#### Data excerpts ####

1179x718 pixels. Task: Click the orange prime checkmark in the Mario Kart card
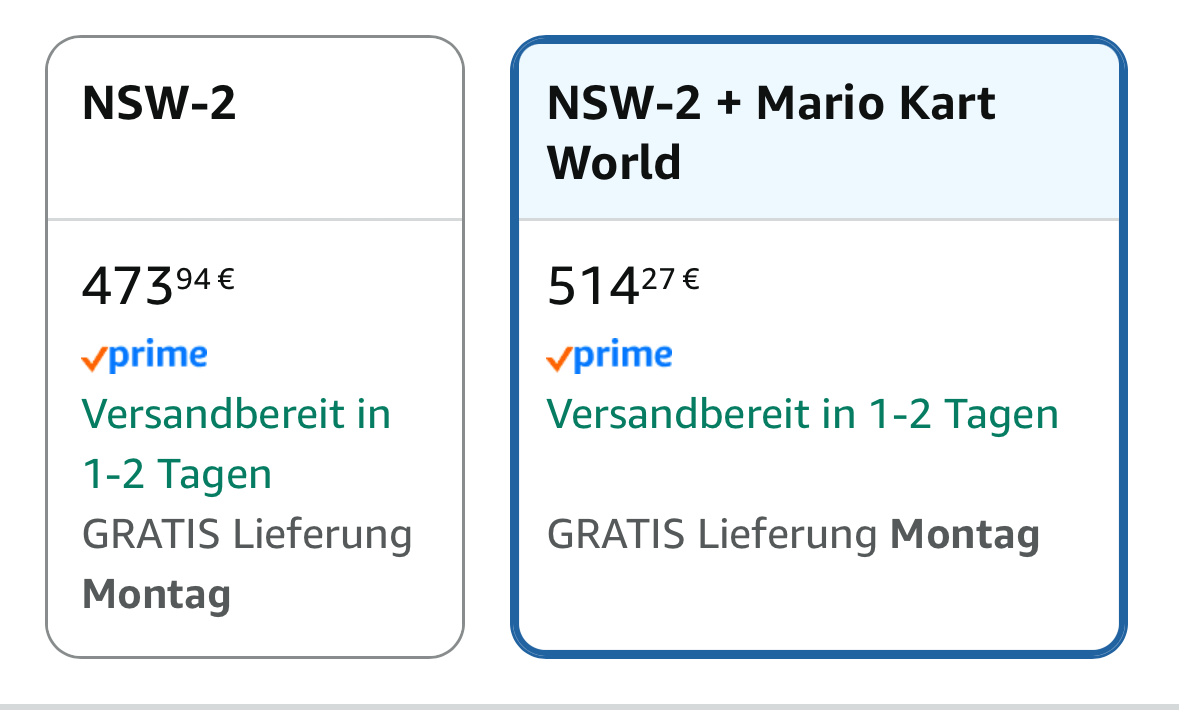pyautogui.click(x=559, y=360)
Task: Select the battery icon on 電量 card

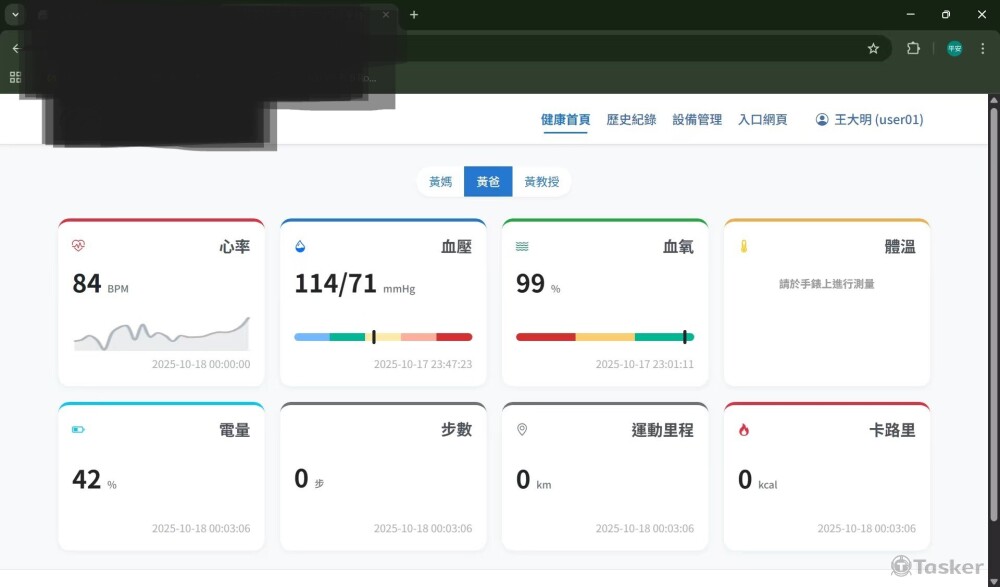Action: 78,429
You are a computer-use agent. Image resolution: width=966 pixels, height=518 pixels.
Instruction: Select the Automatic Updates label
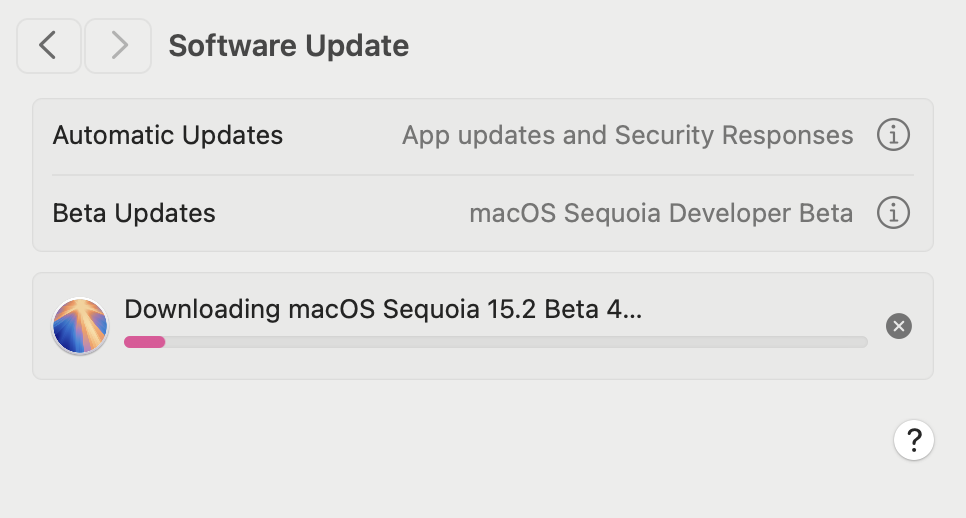pyautogui.click(x=168, y=135)
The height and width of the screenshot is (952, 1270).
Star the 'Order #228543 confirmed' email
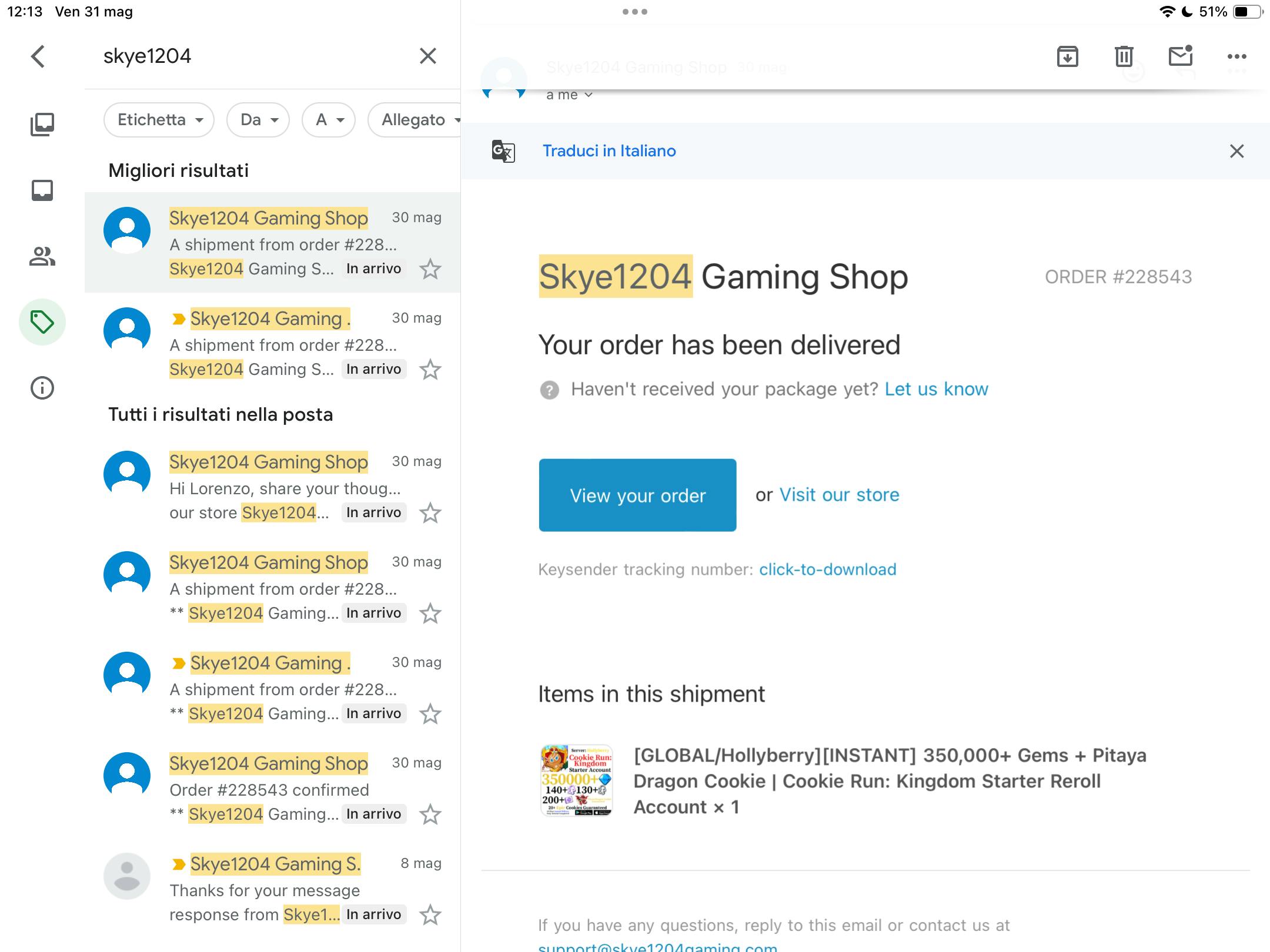coord(430,814)
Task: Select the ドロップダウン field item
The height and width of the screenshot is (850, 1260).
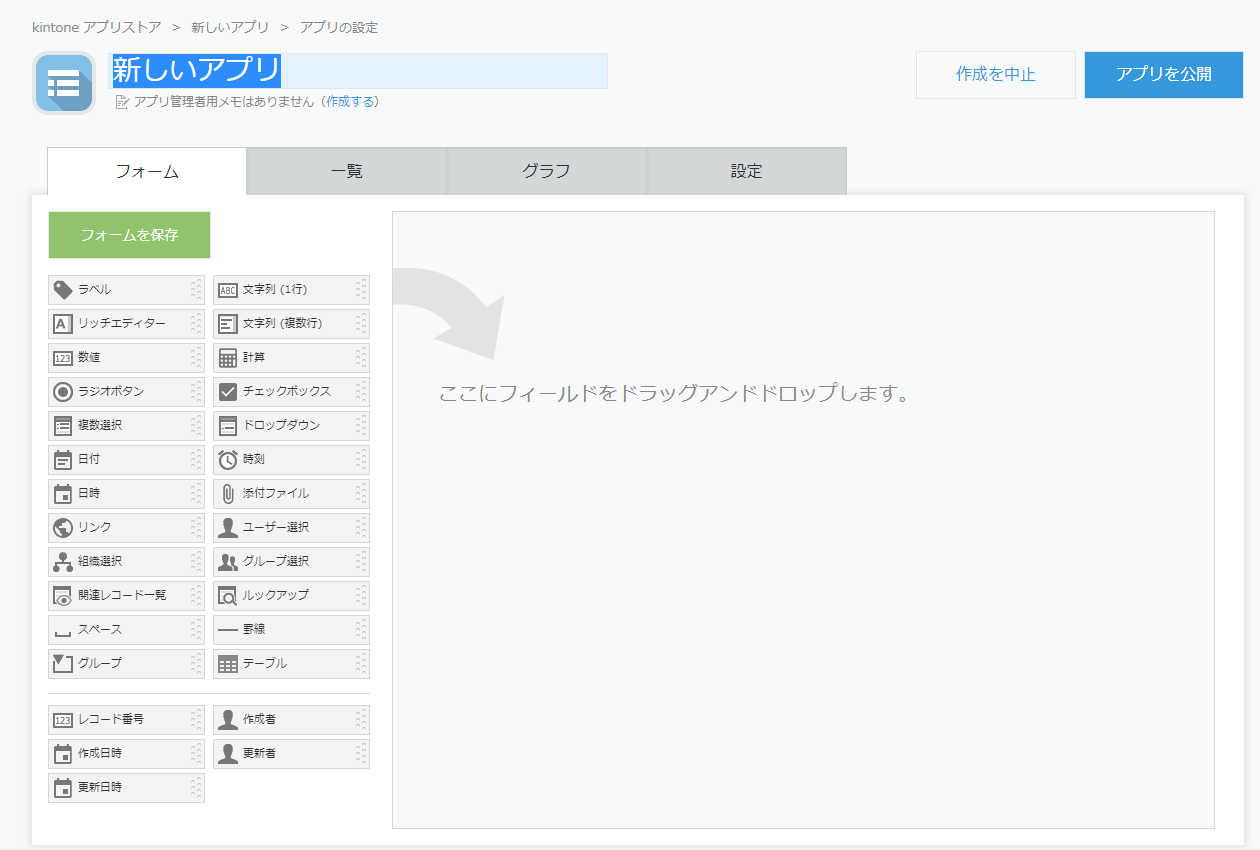Action: tap(290, 426)
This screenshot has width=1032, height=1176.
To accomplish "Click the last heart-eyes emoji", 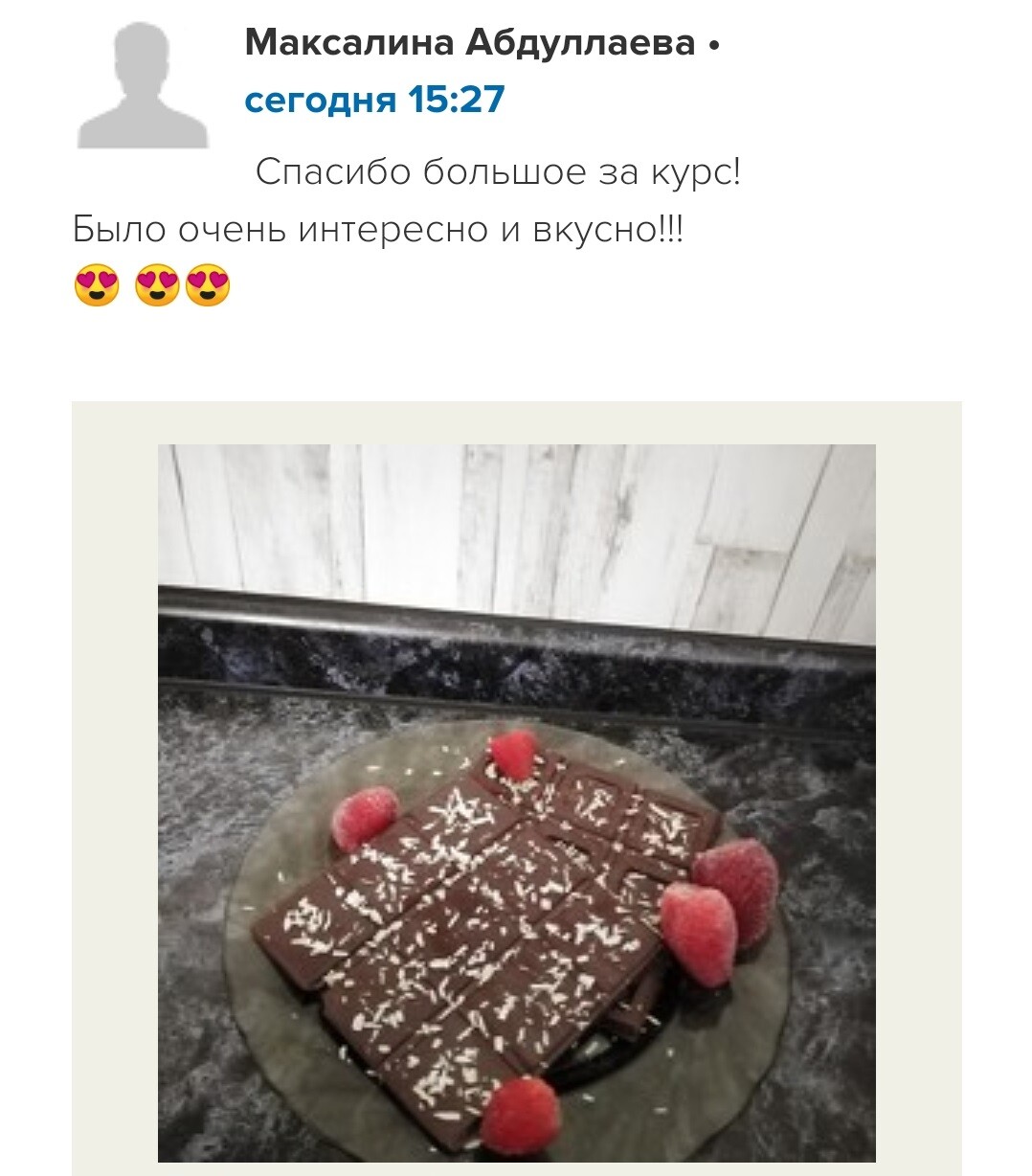I will coord(208,284).
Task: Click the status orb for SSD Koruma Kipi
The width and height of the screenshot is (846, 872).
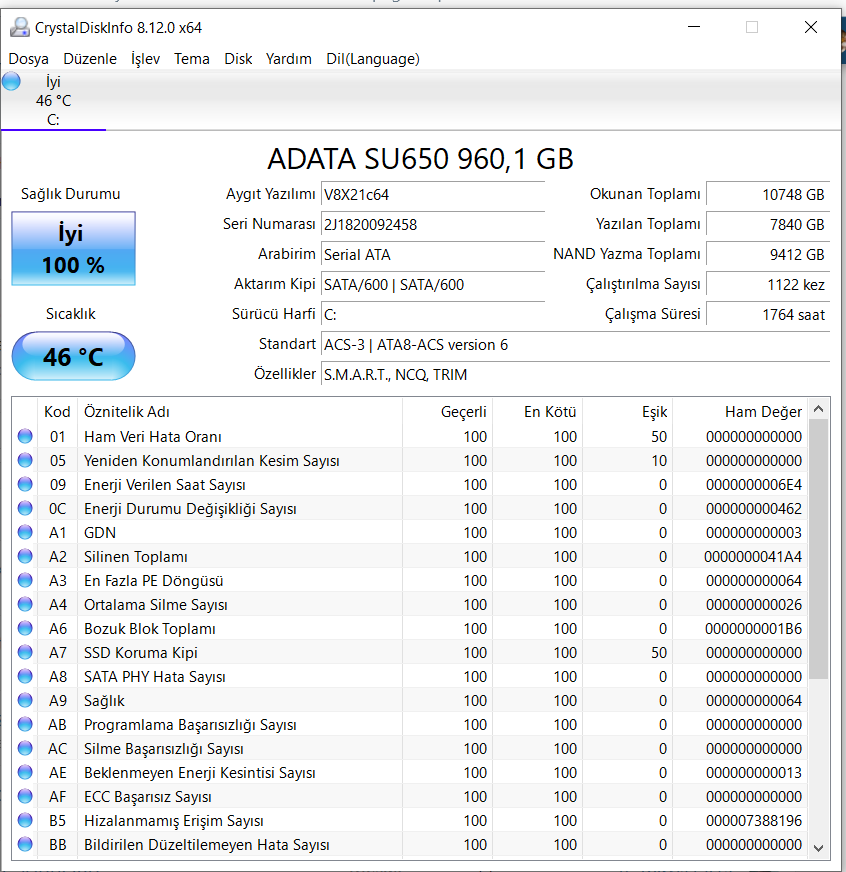Action: click(x=25, y=652)

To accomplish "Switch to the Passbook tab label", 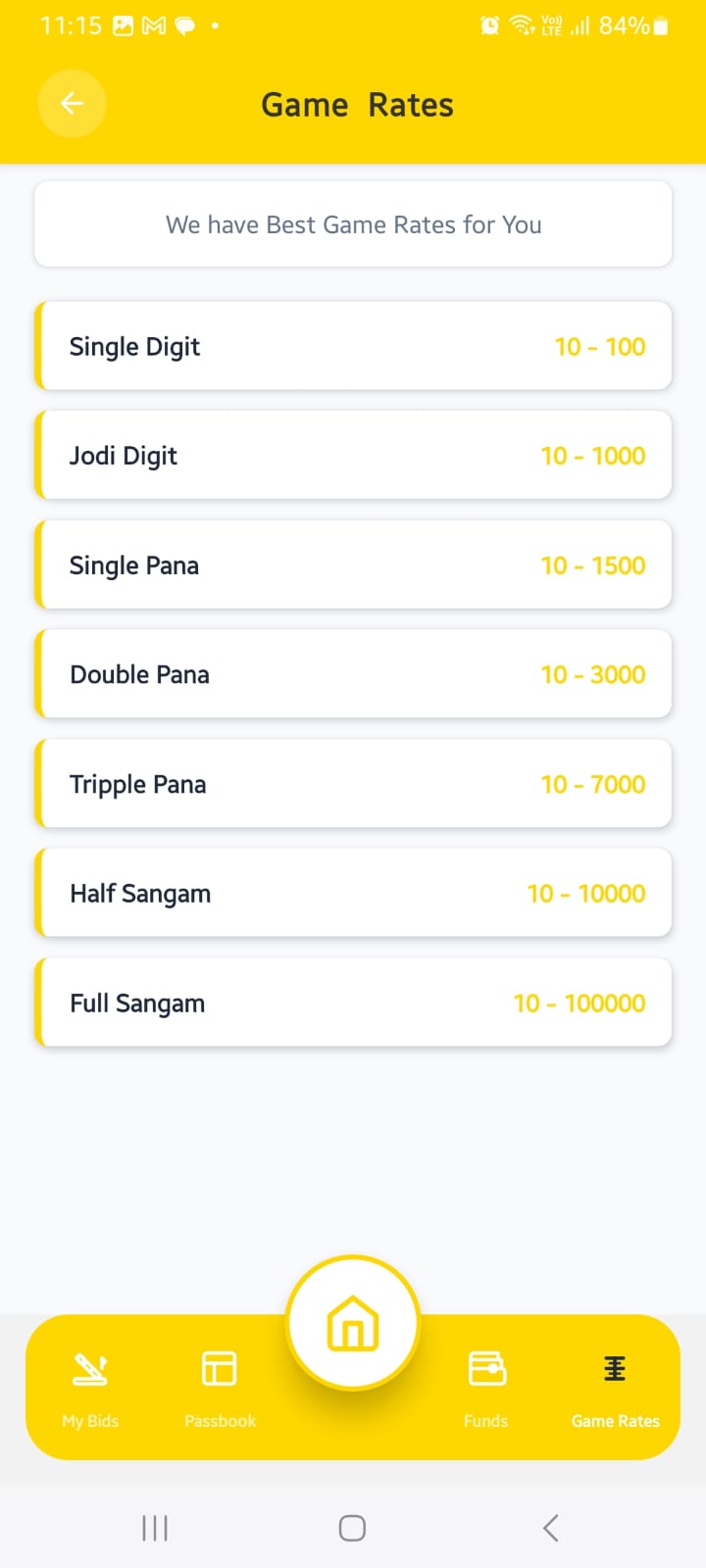I will 220,1421.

####

▶ [What you will do]
Rewrite the records from the line with "Task: Select the battery icon on 電量 card" up to and including the line with "pyautogui.click(x=168, y=135)", shifting every coordinate in the answers up by 83. Leave the pictures out.

▶ [Solved exercise]
Task: Select the battery icon on 電量 card

Action: 161,512
You are a computer-use agent. Image resolution: width=966 pixels, height=518 pixels.
Instruction: Select the Automatic Updates label
pyautogui.click(x=251, y=218)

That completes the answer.